Professionnels et partenaires sont rassemblés pour œuvrer au bien-être mental des adultes de la région du Centre, de Charleroi et de la Botte du Hainaut.
Cindy Etienne, Coordinatrice du réseau Mosaïque, résume le principe de base des dispositifs du réseau : « Le réseau dépend du financement du SPF Santé publique et de l’INAMI pour les psychologues de première ligne. Financée dans le cadre du contrat B4 et de la réforme Psy 107, notre mission est de favoriser la coordination entre les professionnels des différents secteurs.
Ce financement permet notamment de soutenir une fonction de coordination sur chaque territoire, avec pour mission de créer du lien entre les partenaires et de favoriser la continuité des trajectoires de soins, afin d’éviter que chaque intervenant travaille séparément dans son propre silo (hôpital, soins à domicile, psychologue…). »
Le but est donc de créer du lien entre les partenaires de la santé mentale (soins primaires, précoces, de première ligne, jusqu’aux soins chroniques et intensifs), mais aussi dans des domaines hors santé mentale tels que le travail, les loisirs ou le logement : « Les conditions de vie, comme l’accès au logement ou à l’emploi, ont un impact direct sur la santé mentale. Ne pas en tenir compte limiterait l’efficacité de l’accompagnement », souligne C. Etienne.

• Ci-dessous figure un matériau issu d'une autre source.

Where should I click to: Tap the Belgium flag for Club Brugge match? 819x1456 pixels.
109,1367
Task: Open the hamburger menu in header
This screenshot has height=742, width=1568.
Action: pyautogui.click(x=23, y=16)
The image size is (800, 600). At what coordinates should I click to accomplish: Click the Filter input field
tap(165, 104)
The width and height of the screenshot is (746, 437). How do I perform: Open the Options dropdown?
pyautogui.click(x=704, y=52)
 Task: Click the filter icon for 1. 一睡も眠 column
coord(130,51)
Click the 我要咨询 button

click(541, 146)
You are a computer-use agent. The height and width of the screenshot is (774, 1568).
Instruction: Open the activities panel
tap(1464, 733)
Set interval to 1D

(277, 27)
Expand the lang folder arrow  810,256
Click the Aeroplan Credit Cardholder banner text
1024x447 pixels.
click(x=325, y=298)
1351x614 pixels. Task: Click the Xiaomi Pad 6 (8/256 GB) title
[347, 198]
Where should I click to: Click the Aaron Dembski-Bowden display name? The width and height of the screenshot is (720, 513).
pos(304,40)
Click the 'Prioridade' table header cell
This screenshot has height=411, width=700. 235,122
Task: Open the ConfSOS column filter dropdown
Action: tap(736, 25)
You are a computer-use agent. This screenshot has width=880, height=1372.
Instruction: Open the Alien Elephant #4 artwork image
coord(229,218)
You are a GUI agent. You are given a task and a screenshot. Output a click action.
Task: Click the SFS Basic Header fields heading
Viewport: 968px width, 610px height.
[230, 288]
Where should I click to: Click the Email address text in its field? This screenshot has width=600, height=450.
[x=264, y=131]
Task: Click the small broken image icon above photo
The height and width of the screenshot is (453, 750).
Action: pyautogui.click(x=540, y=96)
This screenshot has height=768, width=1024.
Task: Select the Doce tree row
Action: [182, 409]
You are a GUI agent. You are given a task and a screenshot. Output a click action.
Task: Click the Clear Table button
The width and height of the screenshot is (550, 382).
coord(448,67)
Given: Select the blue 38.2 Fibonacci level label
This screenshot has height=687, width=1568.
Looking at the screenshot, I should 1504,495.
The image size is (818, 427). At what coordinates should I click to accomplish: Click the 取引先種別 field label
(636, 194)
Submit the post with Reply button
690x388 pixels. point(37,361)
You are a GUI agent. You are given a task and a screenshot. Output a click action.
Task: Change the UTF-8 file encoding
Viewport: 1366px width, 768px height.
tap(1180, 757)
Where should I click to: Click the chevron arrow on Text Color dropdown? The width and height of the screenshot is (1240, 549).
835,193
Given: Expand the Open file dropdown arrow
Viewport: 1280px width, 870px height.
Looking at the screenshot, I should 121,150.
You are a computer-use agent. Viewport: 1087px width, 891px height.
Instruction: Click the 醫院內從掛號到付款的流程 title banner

Pour rappel, la réforme prévoit cinq fonctions autour desquelles les réseaux se structurent : la prévention et les soins de première ligne, le soin ambulatoire, la réhabilitation et l’insertion, le logement ainsi que les soins hospitaliers. « Mosaïque fait actuellement évoluer sa gouvernance, notamment en mettant en place des groupes de travail plus transversaux. Ainsi, nous réfléchissons actuellement, avec les partenaires du territoire, à la création d’outils permettant de faciliter l’accès des usagers aux ressources les plus adaptées », précise encore Cindy Etienne.